What is a bear trap in trading and how to avoid it?

Bear traps can be difficult to identify. Typically, they only become apparent when a short squeeze escalates and the trade has gone bad.

It remains important to always conduct research before your trades and plan your operations. To do this, it is interesting to perform both a fundamental analysis and a technical analysis to understand the main governing elements of an asset. It is unlikely that a company’s fundamentals will change drastically in a matter of days. However, technical data can change quickly. These are generally what you want to focus on when identifying a bear trap.

Technical analysis includes a wide range of indicators that can be used to identify important support and resistance levels. These indicators include the Fibonacci retracement tool, moving average (MA), moving average convergence/divergence (MACD) and Bollinger bands. You can monitor a stock’s short selling activity to determine how crowded it is.2.3 The larger the size of short positions (in terms of percentage of float or average daily volume), the more likely a bear trap will form where more traders may be forced to cover their short positions.

While bear traps in the stock market can be brief, they are usually characterized by a pronounced upward movement accompanied by increased volumes. If the price of a security moves with high volume, the credibility of the movement increases.

Example of a bear trap

The American company Bed Bath & Beyond Inc has experienced several bear traps. In 2022, the company’s fundamentals were weak as its debt stood at around $3 billion and its balance sheet highlighted low liquidity. Given these difficulties and investors’ doubts about whether the company could survive, traders sensed an opportunity for short selling.

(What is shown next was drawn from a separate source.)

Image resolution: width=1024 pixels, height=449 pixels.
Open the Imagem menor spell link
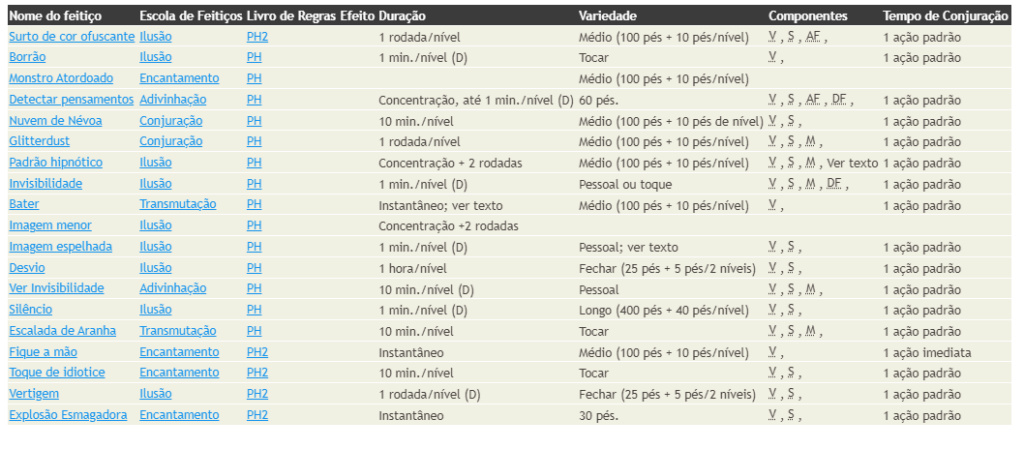pos(50,226)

The Bed Bath & Beyond company’s share price has experienced several sharp recoveries that could be considered bear traps. The largest occurred in mid-2022. In June and July of the same year, the share price was falling. But in August the price began to recover, slowly at first, then more sharply. It went from about $5 to $23.

In this example, both volume and share price have been increasing with acceleration. These increases could have warned investors about the formation of a bear trap. The stock price eventually experienced a sharp reversal, falling to $1.66 in January 2023. But for short traders, it was already too late. Many had to cover their positions as the share price recovered strongly and the losses became too great to reverse. They were caught in the bear trap.

Although the company’s fundamentals have remained weak, the share price has experienced several significant upturns. Technical analysis can help identify bear traps like this when trading.